Historic car dealership in Missouri, US

The ABC Auto Sales and Investment Company Building, at 3509–27 Page Blvd, is a historic car dealership in Grand Center Arts District, St. Louis, Missouri. Built in 1927, it was listed on the National Register of Historic Places in 2012.

== History ==
Standing in a 1500 acre property, the building is four stories tall, and is walled with red brick and white terracotta cladding. It was designed by architect David R. Harrison and built by the Harrison & Kopman Construction Company. Its construction was planned to cost $30,000, though costed $150,000 by the time of its completion.

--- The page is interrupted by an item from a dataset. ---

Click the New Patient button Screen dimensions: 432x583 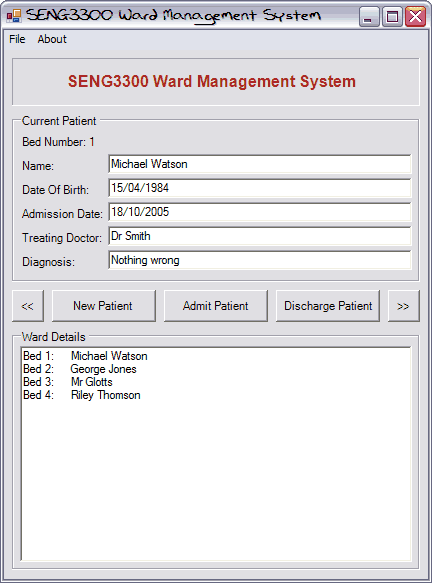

The building was used as a car dealership until 1935, for the Hudson Motor Car Company's Essex auto line, featuring a garage bay, an open floor plan, and a freight elevator. The building was later used by a moving and storage company into the 1960s. It laid vacant from at least 1989, through the 2010s. it was acquired by developer Paul McKee in 2009. In 2013, of renovation was planned for the building, as part of a $390 million south St. Louis revitilization project. It would have been handled by Civitas, a renovation company. Though, the $6 million permit to renovate the building expired in 2012.

In 2022, the people of the Grand Center Arts District sued McKee for having the building in poor conditions. Judge Michael Stelzer ruled against McKee on December 28, 2023, and ordered him to fund its renovation. Despite the order, by July 2024, McKee had not filed for a permit to renovate it. The property was given to the community on May 28, 2025, and the court order was dropped on May 29.